■ Tasks to perform
• 1. Please summarize the passage on life after CPE in two sentences.
• 2. Write the next part of the passage on life after CPE, starting after its final sentence.

Those who managed to survive Summer CPE now may be wondering what’s next. I recently got this inquiry, from a Summer CPE grad,

Any tips for how to begin to process CPE? I am experiencing a ton of referred grief and trauma. What a crazy trip it has been.

I wasn’t present for this individual’s CPE experience, but s/he asks some good questions about what to do with everything that was seen and experienced. I’m afraid there’s no easy answer. Here’s a few things to remember as you recover:

  • You will not be the same after CPE. CPE changes a person. You’ve witnessed much suffering and looked at yourself in ways you might not have before – there’s no going back to the period of blissful ignorance that preceded CPE (and boy, was I naive before my first unit!)
  • Be gentle with yourself. You were no doubt incredibly pastoral and gracious to your patients this summer, so extend a bit of that to yourself. What would you tell yourself if you were your patient? How might you be your own best chaplain right now?
  • You are not the only one. This is actually the tagline to the the Young Clergy Woman Project (which if you meet the guidelines, you should join!), but it works here too. You might take some solace in knowing that others are going through something akin to a culture shock of re-entry to the real world. If you are returning to seminary, you might find classmates who are also trying adjust and find support in your shared experences.
  • Grief can be compounded. I am fond of telling my students that with any change there is loss, and loss has to be grieved in some way or another. So the end of CPE can bring about grief. The loss of your processing time, supervisor and peer group (even if they drove you up the wall!) are all weighing on you.  It is also quite possible that you have yet to grieve all the losses you witnessed over the summer. And these two areas of grief can easily snowball together. I had a wonderful CPE Supervisor who told me once, “Never underestimate the cumulative effect of CPE.” What works best for you to process your grief?

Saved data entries
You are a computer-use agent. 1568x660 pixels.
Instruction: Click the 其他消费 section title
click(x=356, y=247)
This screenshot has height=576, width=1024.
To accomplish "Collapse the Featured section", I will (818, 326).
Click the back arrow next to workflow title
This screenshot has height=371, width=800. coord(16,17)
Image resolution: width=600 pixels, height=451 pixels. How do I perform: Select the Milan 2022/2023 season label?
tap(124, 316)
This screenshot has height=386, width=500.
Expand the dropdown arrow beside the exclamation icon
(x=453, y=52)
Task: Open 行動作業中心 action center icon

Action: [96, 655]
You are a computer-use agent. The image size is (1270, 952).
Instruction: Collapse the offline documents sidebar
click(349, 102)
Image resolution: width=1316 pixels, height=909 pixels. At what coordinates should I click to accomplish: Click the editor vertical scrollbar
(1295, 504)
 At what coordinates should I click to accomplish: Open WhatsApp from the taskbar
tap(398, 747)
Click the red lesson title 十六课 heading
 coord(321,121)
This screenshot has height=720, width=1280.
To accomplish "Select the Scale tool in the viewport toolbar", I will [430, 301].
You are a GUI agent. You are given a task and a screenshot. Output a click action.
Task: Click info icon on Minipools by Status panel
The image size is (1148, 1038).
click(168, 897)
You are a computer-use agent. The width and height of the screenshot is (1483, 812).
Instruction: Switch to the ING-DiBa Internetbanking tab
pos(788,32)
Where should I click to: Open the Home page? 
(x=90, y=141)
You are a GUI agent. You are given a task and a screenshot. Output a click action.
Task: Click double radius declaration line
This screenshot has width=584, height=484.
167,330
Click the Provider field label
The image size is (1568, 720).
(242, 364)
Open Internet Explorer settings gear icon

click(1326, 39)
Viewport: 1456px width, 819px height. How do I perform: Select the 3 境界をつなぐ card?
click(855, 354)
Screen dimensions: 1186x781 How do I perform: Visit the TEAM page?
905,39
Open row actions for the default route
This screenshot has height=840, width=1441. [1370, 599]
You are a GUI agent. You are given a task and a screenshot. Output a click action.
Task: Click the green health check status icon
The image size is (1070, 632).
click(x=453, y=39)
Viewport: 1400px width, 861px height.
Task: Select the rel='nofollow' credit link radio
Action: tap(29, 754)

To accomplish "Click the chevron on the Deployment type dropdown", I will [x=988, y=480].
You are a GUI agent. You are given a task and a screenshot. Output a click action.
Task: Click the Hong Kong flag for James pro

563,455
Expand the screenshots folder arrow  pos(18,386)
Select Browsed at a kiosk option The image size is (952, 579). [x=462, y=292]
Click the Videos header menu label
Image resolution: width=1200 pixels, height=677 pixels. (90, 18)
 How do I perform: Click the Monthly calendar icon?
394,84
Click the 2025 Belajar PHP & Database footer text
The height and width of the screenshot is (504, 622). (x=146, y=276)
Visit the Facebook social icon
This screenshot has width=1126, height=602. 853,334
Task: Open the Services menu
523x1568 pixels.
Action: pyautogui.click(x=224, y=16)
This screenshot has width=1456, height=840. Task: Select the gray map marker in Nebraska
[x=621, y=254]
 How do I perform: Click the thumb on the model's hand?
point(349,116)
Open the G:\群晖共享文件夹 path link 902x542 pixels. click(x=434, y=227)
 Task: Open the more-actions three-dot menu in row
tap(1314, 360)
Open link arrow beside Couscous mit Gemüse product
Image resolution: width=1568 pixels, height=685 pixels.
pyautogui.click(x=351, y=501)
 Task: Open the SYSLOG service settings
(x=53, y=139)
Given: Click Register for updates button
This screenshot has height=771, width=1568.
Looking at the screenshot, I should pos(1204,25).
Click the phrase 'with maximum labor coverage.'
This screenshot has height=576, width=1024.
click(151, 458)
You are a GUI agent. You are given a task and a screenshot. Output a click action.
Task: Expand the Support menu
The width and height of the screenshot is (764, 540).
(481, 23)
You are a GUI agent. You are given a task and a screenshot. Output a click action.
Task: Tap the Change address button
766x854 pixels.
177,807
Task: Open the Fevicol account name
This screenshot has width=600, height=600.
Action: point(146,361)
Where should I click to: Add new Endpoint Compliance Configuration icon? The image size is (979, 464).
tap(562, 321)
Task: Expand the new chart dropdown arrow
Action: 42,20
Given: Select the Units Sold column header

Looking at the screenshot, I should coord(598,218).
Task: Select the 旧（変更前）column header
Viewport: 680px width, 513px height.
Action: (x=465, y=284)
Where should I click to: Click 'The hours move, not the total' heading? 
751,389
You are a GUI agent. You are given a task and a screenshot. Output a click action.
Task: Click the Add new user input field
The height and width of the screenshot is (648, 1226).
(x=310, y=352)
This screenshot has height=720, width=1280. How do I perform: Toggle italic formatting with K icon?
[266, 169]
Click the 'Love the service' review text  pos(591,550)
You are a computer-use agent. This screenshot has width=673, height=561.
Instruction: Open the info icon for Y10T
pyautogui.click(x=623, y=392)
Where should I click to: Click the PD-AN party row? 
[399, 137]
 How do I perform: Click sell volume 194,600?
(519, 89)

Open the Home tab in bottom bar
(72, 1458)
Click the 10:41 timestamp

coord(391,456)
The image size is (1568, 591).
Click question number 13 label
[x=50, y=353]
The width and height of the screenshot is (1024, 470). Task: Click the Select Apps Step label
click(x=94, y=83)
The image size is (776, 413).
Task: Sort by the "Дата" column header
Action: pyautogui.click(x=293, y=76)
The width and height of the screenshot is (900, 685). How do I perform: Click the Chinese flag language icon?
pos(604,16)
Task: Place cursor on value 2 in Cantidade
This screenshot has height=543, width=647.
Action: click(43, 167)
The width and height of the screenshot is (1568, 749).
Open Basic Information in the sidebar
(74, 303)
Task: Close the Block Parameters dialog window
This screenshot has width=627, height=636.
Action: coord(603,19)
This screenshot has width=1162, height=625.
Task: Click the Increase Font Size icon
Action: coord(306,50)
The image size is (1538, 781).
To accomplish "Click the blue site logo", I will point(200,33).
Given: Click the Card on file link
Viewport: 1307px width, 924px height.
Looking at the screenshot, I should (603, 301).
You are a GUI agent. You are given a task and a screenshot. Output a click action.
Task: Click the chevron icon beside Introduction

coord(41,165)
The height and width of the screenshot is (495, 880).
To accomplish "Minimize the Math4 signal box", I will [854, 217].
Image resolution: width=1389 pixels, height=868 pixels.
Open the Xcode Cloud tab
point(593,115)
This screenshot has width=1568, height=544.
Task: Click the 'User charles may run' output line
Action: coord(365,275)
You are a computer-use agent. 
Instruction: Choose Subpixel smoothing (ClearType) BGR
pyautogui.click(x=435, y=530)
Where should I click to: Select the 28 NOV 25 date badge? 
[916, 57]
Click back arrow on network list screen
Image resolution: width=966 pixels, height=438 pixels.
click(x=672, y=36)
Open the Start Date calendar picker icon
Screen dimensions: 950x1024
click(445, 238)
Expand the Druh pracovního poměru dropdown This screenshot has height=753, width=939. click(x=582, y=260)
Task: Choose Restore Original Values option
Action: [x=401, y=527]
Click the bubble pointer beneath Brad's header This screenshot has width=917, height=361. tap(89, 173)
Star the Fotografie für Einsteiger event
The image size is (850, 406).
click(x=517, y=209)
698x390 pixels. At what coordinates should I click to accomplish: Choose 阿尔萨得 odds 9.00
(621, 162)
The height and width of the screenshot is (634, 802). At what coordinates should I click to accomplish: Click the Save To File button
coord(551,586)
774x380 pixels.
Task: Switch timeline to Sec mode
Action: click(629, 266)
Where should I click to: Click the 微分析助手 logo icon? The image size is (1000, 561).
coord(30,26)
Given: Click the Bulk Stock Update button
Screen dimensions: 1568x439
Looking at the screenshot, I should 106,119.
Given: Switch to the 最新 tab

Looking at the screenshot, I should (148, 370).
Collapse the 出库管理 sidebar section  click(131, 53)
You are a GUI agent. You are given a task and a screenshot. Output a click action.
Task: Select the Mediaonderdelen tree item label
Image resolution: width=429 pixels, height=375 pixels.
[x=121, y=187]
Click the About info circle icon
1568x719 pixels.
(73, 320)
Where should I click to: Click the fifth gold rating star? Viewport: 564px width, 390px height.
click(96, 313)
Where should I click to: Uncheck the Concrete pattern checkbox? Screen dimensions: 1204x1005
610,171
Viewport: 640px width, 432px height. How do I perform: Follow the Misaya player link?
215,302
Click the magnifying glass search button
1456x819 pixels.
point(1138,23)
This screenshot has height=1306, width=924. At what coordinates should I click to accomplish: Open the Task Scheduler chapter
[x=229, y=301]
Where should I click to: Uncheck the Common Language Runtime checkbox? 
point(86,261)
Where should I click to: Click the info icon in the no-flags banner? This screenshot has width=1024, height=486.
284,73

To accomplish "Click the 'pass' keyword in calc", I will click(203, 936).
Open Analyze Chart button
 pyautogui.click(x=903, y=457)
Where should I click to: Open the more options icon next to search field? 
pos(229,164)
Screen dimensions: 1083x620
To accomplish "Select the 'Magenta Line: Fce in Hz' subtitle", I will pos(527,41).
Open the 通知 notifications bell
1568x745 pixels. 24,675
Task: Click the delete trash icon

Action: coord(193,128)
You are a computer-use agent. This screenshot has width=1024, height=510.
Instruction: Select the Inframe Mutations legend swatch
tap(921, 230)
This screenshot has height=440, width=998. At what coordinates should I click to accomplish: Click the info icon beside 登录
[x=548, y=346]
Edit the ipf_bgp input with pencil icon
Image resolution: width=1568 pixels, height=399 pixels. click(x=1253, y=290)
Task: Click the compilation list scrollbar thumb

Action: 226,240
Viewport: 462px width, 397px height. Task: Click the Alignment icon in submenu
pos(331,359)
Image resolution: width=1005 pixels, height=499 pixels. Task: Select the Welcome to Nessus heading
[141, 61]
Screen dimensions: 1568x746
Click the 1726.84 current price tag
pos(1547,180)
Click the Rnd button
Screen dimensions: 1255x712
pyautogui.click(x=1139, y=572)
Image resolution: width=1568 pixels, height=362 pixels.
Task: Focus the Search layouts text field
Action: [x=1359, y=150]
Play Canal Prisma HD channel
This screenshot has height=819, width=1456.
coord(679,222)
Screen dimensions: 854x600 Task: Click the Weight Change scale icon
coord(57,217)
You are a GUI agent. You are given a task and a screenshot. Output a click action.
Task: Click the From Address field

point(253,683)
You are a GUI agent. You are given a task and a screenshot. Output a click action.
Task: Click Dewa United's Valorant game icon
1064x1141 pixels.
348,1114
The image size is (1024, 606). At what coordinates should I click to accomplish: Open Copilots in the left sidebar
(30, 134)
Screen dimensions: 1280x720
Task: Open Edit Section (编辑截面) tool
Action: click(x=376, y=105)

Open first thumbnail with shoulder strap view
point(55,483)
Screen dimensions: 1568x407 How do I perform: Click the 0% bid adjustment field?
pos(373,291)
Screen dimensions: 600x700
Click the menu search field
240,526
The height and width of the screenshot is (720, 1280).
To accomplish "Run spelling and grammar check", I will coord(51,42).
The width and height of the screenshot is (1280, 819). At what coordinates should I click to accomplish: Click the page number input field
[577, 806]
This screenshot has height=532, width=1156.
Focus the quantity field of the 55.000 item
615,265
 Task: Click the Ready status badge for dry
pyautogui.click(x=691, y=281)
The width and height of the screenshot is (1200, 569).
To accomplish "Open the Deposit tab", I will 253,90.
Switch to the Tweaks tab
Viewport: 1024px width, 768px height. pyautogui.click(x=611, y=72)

■ Answers to each task
• 1. The passage answers a Summer CPE graduate who asked how to begin processing the grief and trauma of CPE, and it admits there is no easy answer. It reminds readers that CPE changes a person, that they should be gentle with themselves, that others are going through something similar, and that grief over the end of CPE can snowball with losses from the summer that have not yet been grieved.

• 2.
  • Consider Rituals. Rituals can be a healing way to process some grief. Many of the stories I feature on this blog were my way of honoring and remembering people I have accompanied to the end. I worked with a chaplain who loved to garden and had a special ritual when a patient died, he would plant a particular plant in his garden. Rituals help us to make meaning, but they also provide a nice boundary around things. For example, instead of constantly reflecting and thinking about the suffering, with a ritual you can say “when I do this, that’s when it will come out for me” and knowing that your’e doing something at an assigned point in time might help to ease some of the pain of being consumed by it.
  • Pay attention to what’s going on. Notice where your mind is going and symptoms you’re having. I would sometimes dream about patients and that told me that I hadn’t fully processed their deaths and/or I had my own unresolved fear about my loved ones dying. Also, I kept thinking about my CPE internship long after I returned to classes and worked other jobs, that was part of how I knew that I had been bitten by the CPE bug and had to return to chaplaincy.
  • Tend to your wounds. CPE can open up some therapeutic issues that we didn’t know existed or weren’t as palpable before. If counseling is an option for you (read: if you have insurance & access) it can be extremely beneficial. Even if you don’t think you have anything in particular you need to work on, I like the idea of “preemptive” counseling, getting to know yourself even better, so that when a crisis does hit, you have more insight into your reactions.

CPE Survivors, what else has worked for you as you have transitioned out of CPE?